• Sommeranlass - Klima hat Einfluss auf die Waldwirtschaft

Sommeranlass - Klima hat Einfluss auf die Waldwirtschaft

17.06.2019

Hardwald Das einst prophezeite grosse Waldsterben hat nicht stattgefunden. Aber höhere Temperaturen setzen heute einigen Bäumen in den Wäldern zu.

Olav Brunner

Hat das Klima einen Einfluss auf die Waldwirtschaft? Der Hauseigentümer-Verband Kloten HEV wollte die Frage von einem Fachmann beantworten lassen und lud seine Mitglieder zu einem Informationsanlass in den Hardwald ein. Verbandspräsident Ralph Homberger konnte mehr als 80 Personen bei den Liegenschaften des Forstreviers Hardwald begrüssen.

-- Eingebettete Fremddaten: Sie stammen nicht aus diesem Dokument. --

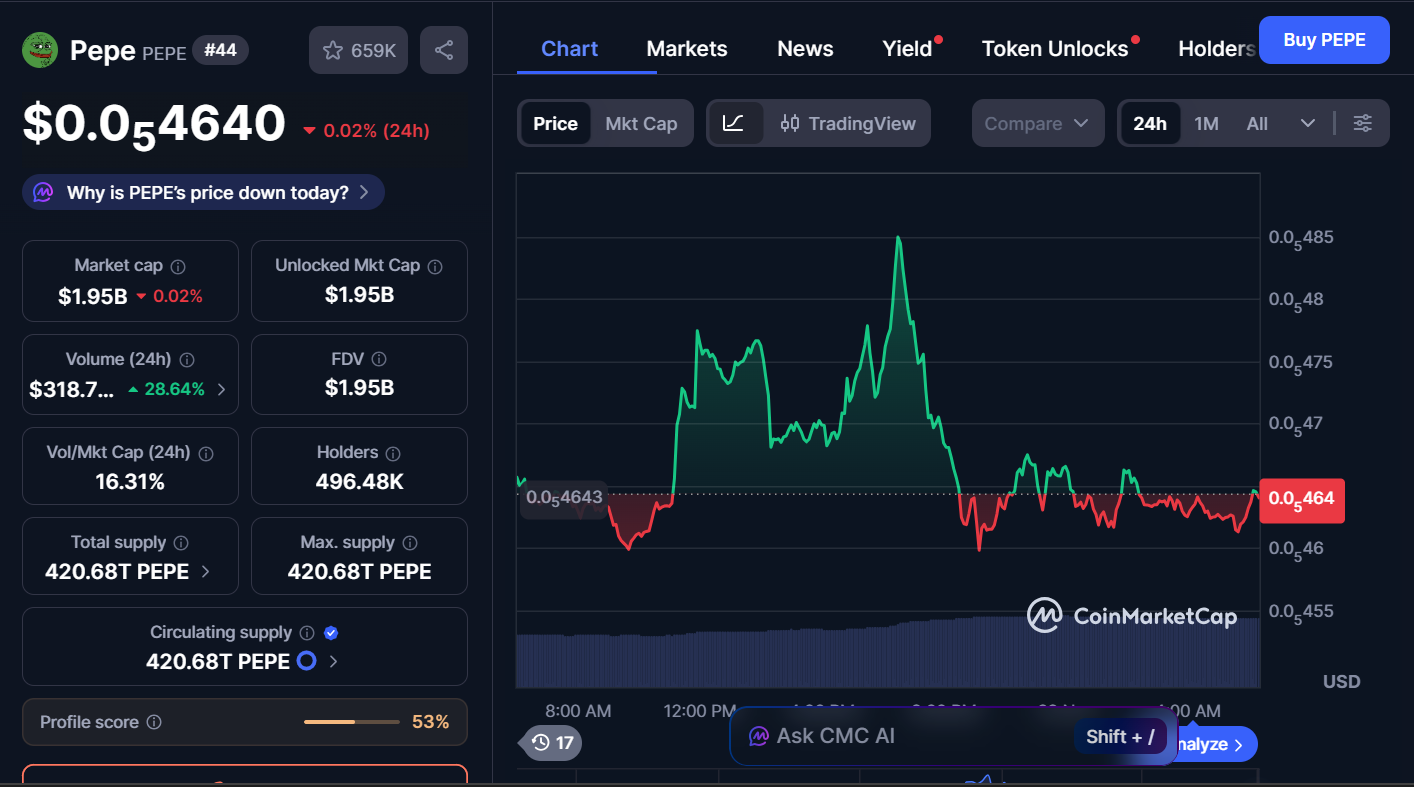Click the Profile score progress bar
The image size is (1414, 787).
coord(350,721)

Förster August Erni stellte den Zweckverband Forstrevier Hardwald der Gemeinden Bassersdorf, Dietikon, Opfikon, Nürensdorf und Wallisellen vor. Neben den Anteilen der Gemeinden besitzen rund 300 private Waldbesitzer Parzellen in den Wäldern. Heute ist Waldbesitz ein Verlustgeschäft. Die Holzpreise sind so tief, dass man bei jedem geschlagenen Kubikmeter Holz Geld verliert. Erni hofft, dass zukünftig im Hausbau mehr Holz eingesetzt wird, ein CO2-neutraler Rohstoff. 

Nötige Kontrolle

Erni wies auf die Schädlinge im Wald hin. Durch den heissen Sommer im letzten Jahr vermehrten sich die Borkenkäfer extrem. Und Pilze befallen die Eschen. Buchen leiden unter der Trockenheit. Selbst die robusten Weisstannen sind geschwächt, die vier wichtigsten Baumarten im Hardwald haben Probleme. „Was unsere Vorfahren gepflanzt haben, funktioniert nicht mehr“, stellt Erni fest. Besonders Fichten-Monokulturen leiden unter dem Befall von Borkenkäfern. Waldbesitzer sollten ihre Bäume wöchentlich auf den Befall von Käfern kontrollieren. 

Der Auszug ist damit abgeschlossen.